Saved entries
● ● ● ●

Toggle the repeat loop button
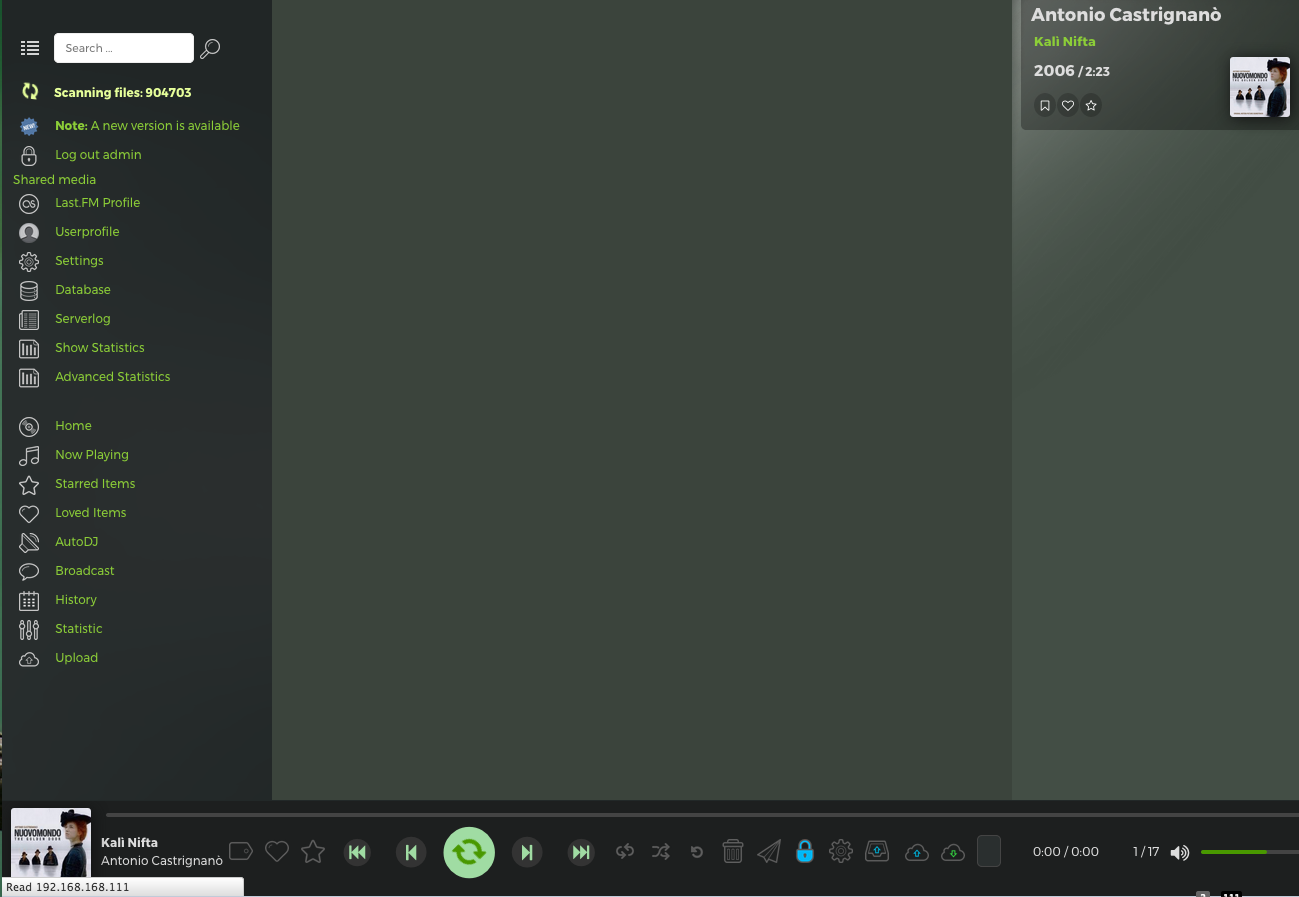 pyautogui.click(x=625, y=851)
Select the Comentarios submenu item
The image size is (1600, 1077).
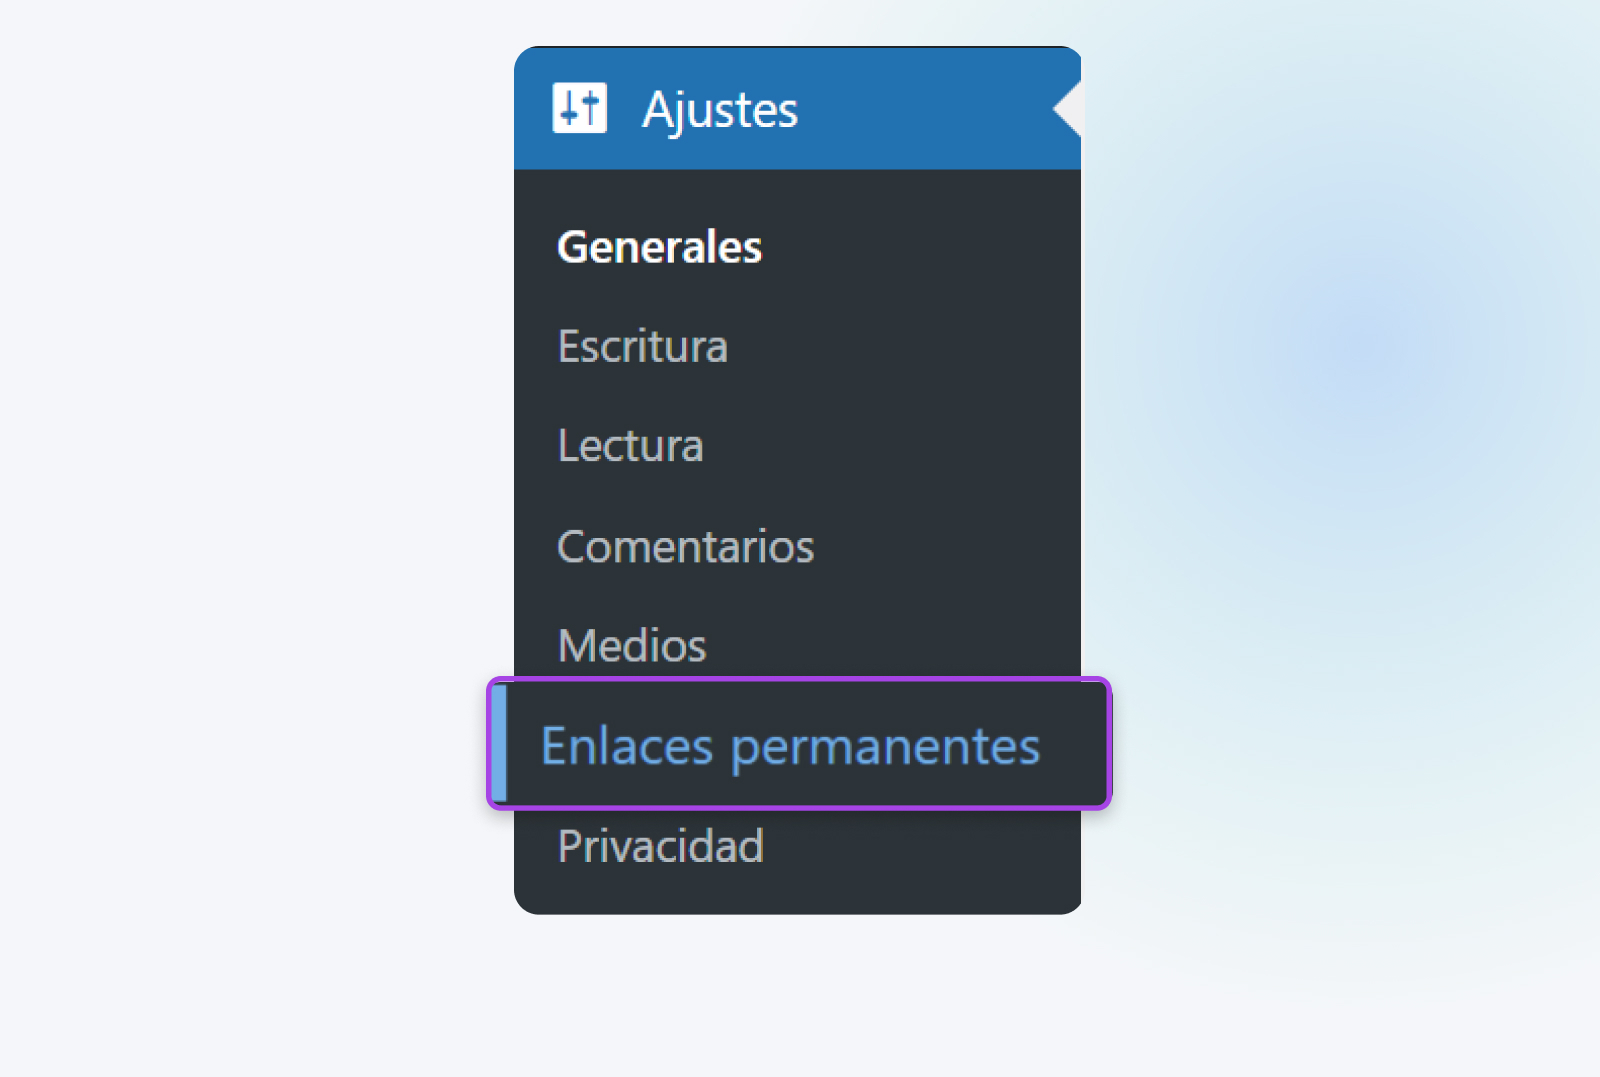click(x=685, y=547)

● ● ● ●

Please give again only the lines from the one containing "Select the Comentarios submenu item" through the last line of the entries above, exactly as they stand and without pictures.

• EXERCISE ANSWER:
Select the Comentarios submenu item
The image size is (1600, 1077).
click(x=685, y=547)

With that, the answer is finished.